■ **Problem statement**
Repeat the listing below in full, keeping each word as given.

━━━━━━━━━━━━━━━━

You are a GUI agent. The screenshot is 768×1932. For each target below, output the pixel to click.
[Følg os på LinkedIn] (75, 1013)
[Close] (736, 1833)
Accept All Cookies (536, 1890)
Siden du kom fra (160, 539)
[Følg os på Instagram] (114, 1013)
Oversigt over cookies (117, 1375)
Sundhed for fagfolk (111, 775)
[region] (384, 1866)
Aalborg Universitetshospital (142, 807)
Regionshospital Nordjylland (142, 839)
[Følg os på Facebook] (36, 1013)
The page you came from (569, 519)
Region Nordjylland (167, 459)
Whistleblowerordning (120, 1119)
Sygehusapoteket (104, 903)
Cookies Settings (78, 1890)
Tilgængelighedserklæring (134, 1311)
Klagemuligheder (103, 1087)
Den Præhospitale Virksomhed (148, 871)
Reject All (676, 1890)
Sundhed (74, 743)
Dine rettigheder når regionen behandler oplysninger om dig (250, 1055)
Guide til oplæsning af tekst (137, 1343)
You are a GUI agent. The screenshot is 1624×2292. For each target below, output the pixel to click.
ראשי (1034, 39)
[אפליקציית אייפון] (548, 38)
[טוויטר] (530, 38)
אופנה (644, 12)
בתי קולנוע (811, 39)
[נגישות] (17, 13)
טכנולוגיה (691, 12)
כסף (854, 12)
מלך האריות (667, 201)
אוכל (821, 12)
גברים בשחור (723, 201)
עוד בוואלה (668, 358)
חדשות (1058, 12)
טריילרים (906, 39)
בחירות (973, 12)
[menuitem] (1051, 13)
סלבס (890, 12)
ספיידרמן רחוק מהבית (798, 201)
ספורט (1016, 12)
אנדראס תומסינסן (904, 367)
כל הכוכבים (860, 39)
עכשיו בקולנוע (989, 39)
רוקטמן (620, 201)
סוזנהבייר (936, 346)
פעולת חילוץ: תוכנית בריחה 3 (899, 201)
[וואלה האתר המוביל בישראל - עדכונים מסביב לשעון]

━━━━━━━━━━━━━━━━

■ **Written solution**
You are a GUI agent. The screenshot is 768×1932. For each target below, output the pixel to click.
[Følg os på LinkedIn] (75, 1013)
[Close] (736, 1833)
Accept All Cookies (536, 1890)
Siden du kom fra (160, 539)
[Følg os på Instagram] (114, 1013)
Oversigt over cookies (117, 1375)
Sundhed for fagfolk (111, 775)
[region] (384, 1866)
Aalborg Universitetshospital (142, 807)
Regionshospital Nordjylland (142, 839)
[Følg os på Facebook] (36, 1013)
The page you came from (569, 519)
Region Nordjylland (167, 459)
Whistleblowerordning (120, 1119)
Sygehusapoteket (104, 903)
Cookies Settings (78, 1890)
Tilgængelighedserklæring (134, 1311)
Klagemuligheder (103, 1087)
Den Præhospitale Virksomhed (148, 871)
Reject All (676, 1890)
Sundhed (74, 743)
Dine rettigheder når regionen behandler oplysninger om dig (250, 1055)
Guide til oplæsning af tekst (137, 1343)
You are a GUI agent. The screenshot is 1624×2292. For each target below, output the pixel to click.
ראשי (1034, 39)
[אפליקציית אייפון] (548, 38)
[טוויטר] (530, 38)
אופנה (644, 12)
בתי קולנוע (811, 39)
[נגישות] (17, 13)
טכנולוגיה (691, 12)
כסף (854, 12)
מלך האריות (667, 201)
אוכל (821, 12)
גברים בשחור (723, 201)
עוד בוואלה (668, 358)
חדשות (1058, 12)
טריילרים (906, 39)
בחירות (973, 12)
[menuitem] (1051, 13)
סלבס (890, 12)
ספיידרמן רחוק מהבית (798, 201)
ספורט (1016, 12)
אנדראס תומסינסן (904, 367)
כל הכוכבים (860, 39)
עכשיו בקולנוע (989, 39)
רוקטמן (620, 201)
סוזנהבייר (936, 346)
פעולת חילוץ: תוכנית בריחה 3 (899, 201)
[וואלה האתר המוביל בישראל - עדכונים מסביב לשעון]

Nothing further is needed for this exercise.